* [EXTRACT]:
****************************************
What I really don't get, though, is that when I feed this through the complete parser:
QueryParser parser = new QueryParser(tokens);
parser.removeErrorListeners();
parser.addErrorListener(LoggingErrorListener.get());
parser.setErrorHandler(new BailErrorStrategy());
// Performance hack as per the ANTLR v4 FAQ
parser.getInterpreter().setPredictionMode(PredictionMode.SLL);
ParseTree expression;
try
{
expression = parser.startExpression();
}
catch (Exception e)
{
// It catches a StringIndexOutOfBoundsException here.
parser.reset();
parser.getInterpreter().setPredictionMode(PredictionMode.LL);
expression = parser.startExpression();
}
I get:
tokens = {org.antlr.v4.runtime.CommonTokenStream#1811}
channel = 0
tokenSource = {MyQueryLexer#1810}
tokens = {java.util.ArrayList#1816} size = 3
0 = {org.antlr.v4.runtime.CommonToken#1818} "[#0,0:0='A',<13>,1:0]"
1 = {org.antlr.v4.runtime.CommonToken#1819} "[#1,1:1=' ',<32>,1:1]"
2 = {org.antlr.v4.runtime.CommonToken#1820} "[#2,3:2='<EOF>',<-1>,1:3]"
p = 2
fetchedEOF = true
expression = {MyQueryParser$StartExpressionContext#1813} "[]"
children = {java.util.ArrayList#1827} size = 3
0 = {MyQueryParser$ExpressionContext#1831} "[87]"
1 = {org.antlr.v4.runtime.tree.TerminalNodeImpl#1832} " "
2 = {org.antlr.v4.runtime.tree.TerminalNodeImpl#1833} "<EOF>"
****************************************
* [SOURCE MATERIAL]:
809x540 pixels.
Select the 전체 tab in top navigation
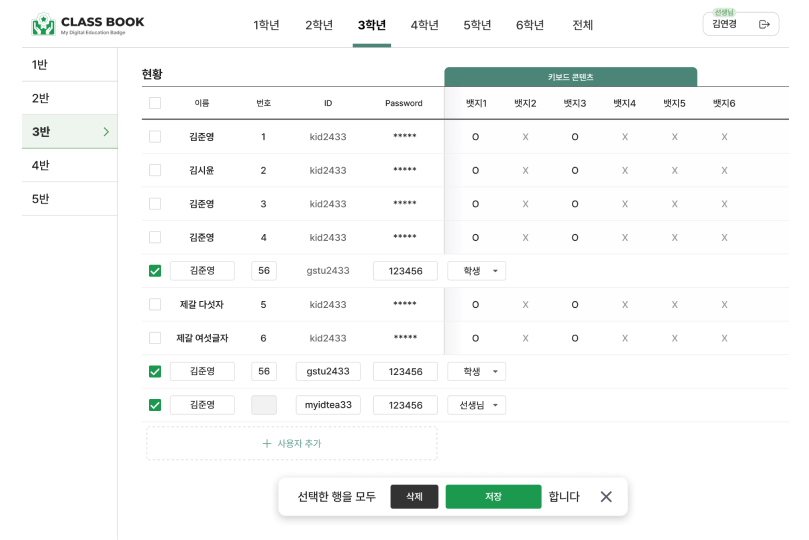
****************************************
* [DIRECTION]: Reproduce the full ANTLR parser excerpt word for word, keeping every line of code and debugger output unchanged.

* [EXERCISE RESULT]:
What I really don't get, though, is that when I feed this through the complete parser:
QueryParser parser = new QueryParser(tokens);
parser.removeErrorListeners();
parser.addErrorListener(LoggingErrorListener.get());
parser.setErrorHandler(new BailErrorStrategy());
// Performance hack as per the ANTLR v4 FAQ
parser.getInterpreter().setPredictionMode(PredictionMode.SLL);
ParseTree expression;
try
{
expression = parser.startExpression();
}
catch (Exception e)
{
// It catches a StringIndexOutOfBoundsException here.
parser.reset();
parser.getInterpreter().setPredictionMode(PredictionMode.LL);
expression = parser.startExpression();
}
I get:
tokens = {org.antlr.v4.runtime.CommonTokenStream#1811}
channel = 0
tokenSource = {MyQueryLexer#1810}
tokens = {java.util.ArrayList#1816} size = 3
0 = {org.antlr.v4.runtime.CommonToken#1818} "[#0,0:0='A',<13>,1:0]"
1 = {org.antlr.v4.runtime.CommonToken#1819} "[#1,1:1=' ',<32>,1:1]"
2 = {org.antlr.v4.runtime.CommonToken#1820} "[#2,3:2='<EOF>',<-1>,1:3]"
p = 2
fetchedEOF = true
expression = {MyQueryParser$StartExpressionContext#1813} "[]"
children = {java.util.ArrayList#1827} size = 3
0 = {MyQueryParser$ExpressionContext#1831} "[87]"
1 = {org.antlr.v4.runtime.tree.TerminalNodeImpl#1832} " "
2 = {org.antlr.v4.runtime.tree.TerminalNodeImpl#1833} "<EOF>"